Iron Age migrations in Europe.

(…)the fact that Palaeo-Germanic loanwords are much more numerous in Finnic than in Saamic must lead to the same conclusion. As I noted above, the most likely Palaeo-Germanic speaking carriers of the Nordic Bronze culture (ca. 1700–500 BC) spread from Scandinavia to the Finnish and Estonian coastal areas. As they never spread any further to the east than as far as the bottom of the Finnish Gulf, the idea that the Finnic homeland included neither Finland nor Estonia completely fails to explain the very existence of Palaeo-Germanic loanwords, whose quantity and quality in Finnic presuppose a superstrate rather than an adstrate.

(…) as the Nordic Bronze culture influenced coastal Finland much more strongly than it did coastal Estonia, the idea that the Finnic homeland did not include Finland but Estonia alone similarly fails to explain the very strength of the Bronze-Age Palaeo-Germanic superstrate in Finnic, which can indeed be compared with the Medieval French superstrate in English, for instance (Kallio 2000: 96–97). From a Germanicist point of view, therefore, Itkonen’s theory concerning the Finnic homeland does not only seem to be the best but also the only alternative (Koivulehto 1984: 198–200).

As the same can now also be said about the Indo-Europeanization of the Baltic speech area, the fact that Baltic and Finnic are the most conservative branches of their language families and that they have relatively few substrate words may really be due to exactly the same reason, namely that before their arrival the East-Baltic region was still very sparsely populated by Subneolithic hunter-fisher-gatherers, whose linguistic influence on the newcomers was therefore rather limited. On the other hand, as these language shifts already took place millennia ago, there has been a lot of time for the Baltic and Finnic speakers to replace most of their old substrate words by all kinds of new lexical innovations.

Speaking of loanword evidence, the Aikios and especially Saarikivi (2004b) have furthermore argued that the Indo-Iranian loanwords occurring in Finnic and/or Saamic alone force us to locate the Finnic and Saamic homelands further to the east (e.g. near the White Lake). Still, I fail to see why the Indo-Iranian loanwords counted in dozens should be more relevant in locating these two homelands than the Germanic loanwords counted in hundreds. Besides, the Indo-Iranian loanwords mainly consist of cultural borrowings which do not necessarily presuppose a superstrate but only an adstrate. Moreover, they must be dated so much earlier than Vedic Sanskrit (ca. 1500–1000 BC) and Gathic Avestan (ca. 1000–800 BC) anyway that their spread can very well be connected with the abovementioned Netted Ware wave about 1900 BC.

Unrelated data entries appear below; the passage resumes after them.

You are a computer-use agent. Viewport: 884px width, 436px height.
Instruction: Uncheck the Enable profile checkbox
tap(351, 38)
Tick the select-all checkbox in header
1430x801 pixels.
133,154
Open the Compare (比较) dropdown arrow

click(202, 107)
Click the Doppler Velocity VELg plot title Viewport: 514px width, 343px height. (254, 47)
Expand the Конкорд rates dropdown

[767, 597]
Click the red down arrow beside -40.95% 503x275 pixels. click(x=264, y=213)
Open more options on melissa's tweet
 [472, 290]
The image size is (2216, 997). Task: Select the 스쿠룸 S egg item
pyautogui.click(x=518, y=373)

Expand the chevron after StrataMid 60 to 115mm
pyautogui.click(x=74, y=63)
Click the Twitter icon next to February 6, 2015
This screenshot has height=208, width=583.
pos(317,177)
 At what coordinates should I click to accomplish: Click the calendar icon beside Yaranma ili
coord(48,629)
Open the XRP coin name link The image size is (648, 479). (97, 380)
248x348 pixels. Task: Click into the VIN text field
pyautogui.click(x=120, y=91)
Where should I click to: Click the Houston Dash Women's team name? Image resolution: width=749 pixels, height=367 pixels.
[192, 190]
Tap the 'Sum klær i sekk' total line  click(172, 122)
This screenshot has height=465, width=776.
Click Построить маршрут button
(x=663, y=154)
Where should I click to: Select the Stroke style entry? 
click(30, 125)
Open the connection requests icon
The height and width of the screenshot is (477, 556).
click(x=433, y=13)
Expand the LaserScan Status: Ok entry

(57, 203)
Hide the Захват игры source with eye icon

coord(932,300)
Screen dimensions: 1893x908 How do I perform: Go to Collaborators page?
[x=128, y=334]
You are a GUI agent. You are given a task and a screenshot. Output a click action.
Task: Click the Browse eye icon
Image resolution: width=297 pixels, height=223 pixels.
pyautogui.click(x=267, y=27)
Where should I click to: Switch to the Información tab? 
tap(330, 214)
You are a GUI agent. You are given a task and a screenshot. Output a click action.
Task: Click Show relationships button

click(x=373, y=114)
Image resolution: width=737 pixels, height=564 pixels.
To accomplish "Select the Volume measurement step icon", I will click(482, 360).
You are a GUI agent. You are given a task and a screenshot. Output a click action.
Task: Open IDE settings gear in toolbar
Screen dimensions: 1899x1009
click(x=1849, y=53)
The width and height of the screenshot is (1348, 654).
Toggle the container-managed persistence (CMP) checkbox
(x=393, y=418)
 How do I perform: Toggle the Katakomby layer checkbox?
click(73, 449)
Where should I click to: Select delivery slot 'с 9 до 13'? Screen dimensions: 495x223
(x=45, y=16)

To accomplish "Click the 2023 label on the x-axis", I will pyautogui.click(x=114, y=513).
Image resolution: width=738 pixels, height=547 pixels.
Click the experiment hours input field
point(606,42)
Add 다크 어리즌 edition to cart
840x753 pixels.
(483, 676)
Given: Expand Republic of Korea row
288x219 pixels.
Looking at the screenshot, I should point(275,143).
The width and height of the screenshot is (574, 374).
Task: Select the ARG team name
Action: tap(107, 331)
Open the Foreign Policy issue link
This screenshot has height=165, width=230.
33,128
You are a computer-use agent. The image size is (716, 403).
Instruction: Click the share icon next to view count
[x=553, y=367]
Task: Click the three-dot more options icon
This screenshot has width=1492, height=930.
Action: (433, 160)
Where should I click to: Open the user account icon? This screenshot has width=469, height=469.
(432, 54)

An interesting read, where the author expressly refers to the many political (nationalist) and xenophobic overtones (including his own) that arise in ethnolinguistic identifications of prehistoric cultures.

We are seeing how the newest dialectalisation trends want it ‘late and small’, and ‘late’ corresponds smoothly with the most recent genomic findings involving Chalcolithic and Bronze Age expansions.

In the Uralic case, in North-Eastern Europe only Corded Ware migrants are known to have expanded within a suitable time frame into the region, and their patrilineal descendants show a widespread distribution in the region during the Bronze Age.

Also, if Proto-Finnic is coeval with Pre-Proto-Germanic, and expanded from the western part of North-East Europe (necessarily including the Gulf of Finland), well… You know the drill.

Of course, regarding Proto-Indo-European and Uralic, there are also a lot of people who still want itlarge and early‘ – and the most recent research won’t deter them from such proposals.